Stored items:

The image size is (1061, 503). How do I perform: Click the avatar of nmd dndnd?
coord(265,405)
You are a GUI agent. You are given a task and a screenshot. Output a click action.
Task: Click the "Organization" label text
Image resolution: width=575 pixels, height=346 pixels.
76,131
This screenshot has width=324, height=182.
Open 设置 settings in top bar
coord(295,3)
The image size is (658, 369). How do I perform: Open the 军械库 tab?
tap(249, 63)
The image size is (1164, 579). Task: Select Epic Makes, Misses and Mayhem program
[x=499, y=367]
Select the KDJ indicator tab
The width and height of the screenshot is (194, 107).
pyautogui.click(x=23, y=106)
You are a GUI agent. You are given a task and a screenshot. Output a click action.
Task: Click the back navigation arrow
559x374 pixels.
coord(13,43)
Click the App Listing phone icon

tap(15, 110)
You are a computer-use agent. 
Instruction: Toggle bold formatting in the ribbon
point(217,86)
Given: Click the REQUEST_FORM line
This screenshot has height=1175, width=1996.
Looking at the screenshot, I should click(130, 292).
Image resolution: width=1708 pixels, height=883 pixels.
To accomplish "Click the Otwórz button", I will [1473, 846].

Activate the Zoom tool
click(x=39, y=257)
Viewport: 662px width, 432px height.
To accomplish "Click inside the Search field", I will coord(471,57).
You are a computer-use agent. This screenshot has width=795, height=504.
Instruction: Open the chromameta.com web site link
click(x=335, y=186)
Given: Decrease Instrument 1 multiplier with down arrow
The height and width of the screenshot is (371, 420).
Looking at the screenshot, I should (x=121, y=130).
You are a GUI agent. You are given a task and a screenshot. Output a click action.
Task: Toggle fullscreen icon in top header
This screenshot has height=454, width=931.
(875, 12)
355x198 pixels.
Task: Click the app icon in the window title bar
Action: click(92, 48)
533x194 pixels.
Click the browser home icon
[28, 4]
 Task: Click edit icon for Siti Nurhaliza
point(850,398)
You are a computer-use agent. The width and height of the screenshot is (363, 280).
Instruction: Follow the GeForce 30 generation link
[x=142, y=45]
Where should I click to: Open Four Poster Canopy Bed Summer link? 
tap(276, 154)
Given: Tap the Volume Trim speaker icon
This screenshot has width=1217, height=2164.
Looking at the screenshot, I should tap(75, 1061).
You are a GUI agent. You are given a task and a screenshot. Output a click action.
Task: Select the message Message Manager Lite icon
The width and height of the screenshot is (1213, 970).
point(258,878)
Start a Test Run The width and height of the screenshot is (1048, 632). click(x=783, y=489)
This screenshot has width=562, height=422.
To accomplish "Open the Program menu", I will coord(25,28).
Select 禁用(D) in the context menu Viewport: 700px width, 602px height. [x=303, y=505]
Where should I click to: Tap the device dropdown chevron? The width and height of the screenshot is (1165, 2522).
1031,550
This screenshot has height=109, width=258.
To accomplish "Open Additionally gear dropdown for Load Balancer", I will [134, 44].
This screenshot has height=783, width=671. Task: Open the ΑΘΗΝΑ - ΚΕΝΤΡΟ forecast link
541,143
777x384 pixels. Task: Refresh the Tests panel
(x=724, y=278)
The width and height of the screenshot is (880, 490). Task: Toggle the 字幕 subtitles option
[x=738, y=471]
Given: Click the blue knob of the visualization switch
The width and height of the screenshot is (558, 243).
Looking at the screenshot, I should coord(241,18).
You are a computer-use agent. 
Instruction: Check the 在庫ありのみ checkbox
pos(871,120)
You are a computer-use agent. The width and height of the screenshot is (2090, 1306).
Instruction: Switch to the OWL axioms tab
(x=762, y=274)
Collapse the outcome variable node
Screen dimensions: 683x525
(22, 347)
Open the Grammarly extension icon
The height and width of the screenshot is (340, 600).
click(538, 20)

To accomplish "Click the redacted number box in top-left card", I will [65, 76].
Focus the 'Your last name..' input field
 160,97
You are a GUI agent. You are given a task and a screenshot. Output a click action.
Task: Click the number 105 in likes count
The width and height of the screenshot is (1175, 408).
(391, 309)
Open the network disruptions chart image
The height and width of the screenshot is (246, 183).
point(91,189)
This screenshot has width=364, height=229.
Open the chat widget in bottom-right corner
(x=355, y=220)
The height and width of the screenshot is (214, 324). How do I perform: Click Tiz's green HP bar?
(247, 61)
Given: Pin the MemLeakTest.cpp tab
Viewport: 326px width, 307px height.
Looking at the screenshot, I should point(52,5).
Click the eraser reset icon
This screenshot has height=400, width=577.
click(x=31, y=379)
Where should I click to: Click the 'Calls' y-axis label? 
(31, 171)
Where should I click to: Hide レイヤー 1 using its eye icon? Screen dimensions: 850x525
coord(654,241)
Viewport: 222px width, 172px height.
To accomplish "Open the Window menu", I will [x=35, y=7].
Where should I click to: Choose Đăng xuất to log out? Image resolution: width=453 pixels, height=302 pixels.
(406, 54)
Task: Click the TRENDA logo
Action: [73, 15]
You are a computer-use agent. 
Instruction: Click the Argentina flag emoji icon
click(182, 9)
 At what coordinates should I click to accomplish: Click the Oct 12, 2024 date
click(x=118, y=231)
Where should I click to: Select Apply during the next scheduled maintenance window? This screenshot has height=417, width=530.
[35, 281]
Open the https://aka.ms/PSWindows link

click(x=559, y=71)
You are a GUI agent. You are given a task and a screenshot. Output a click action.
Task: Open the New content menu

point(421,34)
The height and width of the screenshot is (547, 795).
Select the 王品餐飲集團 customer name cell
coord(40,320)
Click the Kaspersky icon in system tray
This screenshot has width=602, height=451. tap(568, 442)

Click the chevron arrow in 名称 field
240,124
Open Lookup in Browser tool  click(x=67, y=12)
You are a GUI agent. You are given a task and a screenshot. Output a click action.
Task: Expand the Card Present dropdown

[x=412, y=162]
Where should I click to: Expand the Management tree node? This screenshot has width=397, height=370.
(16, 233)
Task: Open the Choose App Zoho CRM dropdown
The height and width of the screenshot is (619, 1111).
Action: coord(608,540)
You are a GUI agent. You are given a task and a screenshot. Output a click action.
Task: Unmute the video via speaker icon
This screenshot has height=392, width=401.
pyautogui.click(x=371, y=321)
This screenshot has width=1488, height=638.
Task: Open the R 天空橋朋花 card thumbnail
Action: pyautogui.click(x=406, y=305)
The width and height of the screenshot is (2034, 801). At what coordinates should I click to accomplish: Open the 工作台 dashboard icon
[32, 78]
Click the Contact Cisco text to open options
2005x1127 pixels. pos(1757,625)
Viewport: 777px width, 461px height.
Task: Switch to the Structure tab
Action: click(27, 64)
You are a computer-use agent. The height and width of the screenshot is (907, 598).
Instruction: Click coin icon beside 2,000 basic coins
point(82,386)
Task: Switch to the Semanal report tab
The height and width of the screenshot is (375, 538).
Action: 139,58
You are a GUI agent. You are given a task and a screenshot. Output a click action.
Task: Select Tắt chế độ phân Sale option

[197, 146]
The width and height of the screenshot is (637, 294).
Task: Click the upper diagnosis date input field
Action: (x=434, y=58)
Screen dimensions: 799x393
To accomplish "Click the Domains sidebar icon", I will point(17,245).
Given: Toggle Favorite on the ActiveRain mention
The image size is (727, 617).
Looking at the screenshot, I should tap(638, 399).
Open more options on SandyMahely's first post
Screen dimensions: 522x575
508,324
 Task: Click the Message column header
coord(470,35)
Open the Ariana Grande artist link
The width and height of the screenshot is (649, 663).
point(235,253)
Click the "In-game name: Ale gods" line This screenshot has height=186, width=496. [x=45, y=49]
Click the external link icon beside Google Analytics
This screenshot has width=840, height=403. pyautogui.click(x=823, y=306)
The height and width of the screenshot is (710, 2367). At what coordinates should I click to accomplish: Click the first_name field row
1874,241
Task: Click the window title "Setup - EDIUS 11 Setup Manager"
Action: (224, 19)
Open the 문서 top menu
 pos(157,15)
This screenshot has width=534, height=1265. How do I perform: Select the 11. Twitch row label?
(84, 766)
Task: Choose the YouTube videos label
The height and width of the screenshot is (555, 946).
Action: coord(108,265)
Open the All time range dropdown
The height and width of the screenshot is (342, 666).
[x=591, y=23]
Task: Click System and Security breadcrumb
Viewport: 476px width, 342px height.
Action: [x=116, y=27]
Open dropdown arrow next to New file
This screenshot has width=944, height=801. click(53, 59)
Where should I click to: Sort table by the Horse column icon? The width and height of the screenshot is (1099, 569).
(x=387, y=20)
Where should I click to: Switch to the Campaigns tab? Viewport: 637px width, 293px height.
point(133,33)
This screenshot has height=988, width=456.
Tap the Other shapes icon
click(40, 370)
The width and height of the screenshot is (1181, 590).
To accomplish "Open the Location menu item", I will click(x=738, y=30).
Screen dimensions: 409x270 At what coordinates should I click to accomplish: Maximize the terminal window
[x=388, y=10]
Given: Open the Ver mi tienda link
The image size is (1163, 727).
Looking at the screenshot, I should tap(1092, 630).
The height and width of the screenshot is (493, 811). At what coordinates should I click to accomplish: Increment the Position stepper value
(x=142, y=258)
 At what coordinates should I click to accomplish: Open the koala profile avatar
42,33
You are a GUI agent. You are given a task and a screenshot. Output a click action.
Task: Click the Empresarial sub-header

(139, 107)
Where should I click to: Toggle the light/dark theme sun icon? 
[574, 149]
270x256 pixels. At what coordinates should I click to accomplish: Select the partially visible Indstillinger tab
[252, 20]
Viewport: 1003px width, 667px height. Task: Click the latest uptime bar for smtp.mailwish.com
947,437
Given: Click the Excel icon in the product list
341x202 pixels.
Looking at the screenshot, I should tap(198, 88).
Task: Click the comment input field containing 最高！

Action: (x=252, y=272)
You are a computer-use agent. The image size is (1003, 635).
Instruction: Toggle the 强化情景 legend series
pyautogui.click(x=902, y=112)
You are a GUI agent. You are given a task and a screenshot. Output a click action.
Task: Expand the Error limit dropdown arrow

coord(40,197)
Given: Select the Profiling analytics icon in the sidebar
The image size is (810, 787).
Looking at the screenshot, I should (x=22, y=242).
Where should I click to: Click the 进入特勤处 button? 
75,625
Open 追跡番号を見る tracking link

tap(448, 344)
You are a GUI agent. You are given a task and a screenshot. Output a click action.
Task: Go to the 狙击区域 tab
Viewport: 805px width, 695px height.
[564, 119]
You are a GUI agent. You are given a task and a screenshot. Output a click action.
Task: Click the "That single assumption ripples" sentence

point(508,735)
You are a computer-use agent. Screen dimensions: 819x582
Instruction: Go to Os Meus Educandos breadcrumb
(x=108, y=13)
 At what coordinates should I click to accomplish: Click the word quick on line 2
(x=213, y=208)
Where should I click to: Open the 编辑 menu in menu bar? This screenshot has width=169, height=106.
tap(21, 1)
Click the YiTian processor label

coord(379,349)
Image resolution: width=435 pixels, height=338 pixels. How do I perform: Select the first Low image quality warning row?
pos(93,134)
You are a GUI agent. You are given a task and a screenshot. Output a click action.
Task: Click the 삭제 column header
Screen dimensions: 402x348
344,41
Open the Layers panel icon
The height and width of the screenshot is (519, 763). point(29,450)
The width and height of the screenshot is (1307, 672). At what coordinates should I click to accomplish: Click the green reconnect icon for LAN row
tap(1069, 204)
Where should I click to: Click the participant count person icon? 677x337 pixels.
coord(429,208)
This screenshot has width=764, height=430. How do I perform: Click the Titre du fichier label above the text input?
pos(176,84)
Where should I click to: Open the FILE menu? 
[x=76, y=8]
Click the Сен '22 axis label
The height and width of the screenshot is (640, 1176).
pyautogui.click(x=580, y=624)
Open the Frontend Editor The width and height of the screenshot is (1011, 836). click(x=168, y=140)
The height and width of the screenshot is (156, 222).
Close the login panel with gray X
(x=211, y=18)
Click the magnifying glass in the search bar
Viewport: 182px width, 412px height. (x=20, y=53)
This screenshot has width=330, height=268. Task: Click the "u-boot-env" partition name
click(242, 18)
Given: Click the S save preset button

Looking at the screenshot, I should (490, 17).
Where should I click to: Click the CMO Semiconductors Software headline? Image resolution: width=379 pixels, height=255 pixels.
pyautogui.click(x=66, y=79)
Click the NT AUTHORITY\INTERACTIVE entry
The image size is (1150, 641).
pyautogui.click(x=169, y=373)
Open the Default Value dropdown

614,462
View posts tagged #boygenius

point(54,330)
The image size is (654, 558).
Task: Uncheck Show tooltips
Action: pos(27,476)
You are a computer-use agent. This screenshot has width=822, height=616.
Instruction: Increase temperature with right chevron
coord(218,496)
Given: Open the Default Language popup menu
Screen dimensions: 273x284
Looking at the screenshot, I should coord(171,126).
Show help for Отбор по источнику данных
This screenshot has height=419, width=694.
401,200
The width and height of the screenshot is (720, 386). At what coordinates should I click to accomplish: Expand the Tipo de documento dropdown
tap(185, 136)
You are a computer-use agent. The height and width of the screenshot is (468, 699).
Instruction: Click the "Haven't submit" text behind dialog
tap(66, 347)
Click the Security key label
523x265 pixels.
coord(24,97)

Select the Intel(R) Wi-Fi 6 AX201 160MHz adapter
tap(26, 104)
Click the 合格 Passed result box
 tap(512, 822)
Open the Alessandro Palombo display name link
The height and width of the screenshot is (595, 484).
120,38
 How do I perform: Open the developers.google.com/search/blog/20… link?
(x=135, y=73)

• [PROBLEM DETAILS] Using the records above, find and show each line with the string "will".

• [EXERCISE RESULT]
To accomplish "Click the Otwórz button", I will [1473, 846].
To accomplish "Click inside the Search field", I will coord(471,57).
To accomplish "Open the Program menu", I will coord(25,28).
To accomplish "Open Additionally gear dropdown for Load Balancer", I will [134, 44].
To accomplish "Click the redacted number box in top-left card", I will [65, 76].
To accomplish "Open the Window menu", I will [x=35, y=7].
To accomplish "Click the Domains sidebar icon", I will point(17,245).
To accomplish "Open the Location menu item", I will click(x=738, y=30).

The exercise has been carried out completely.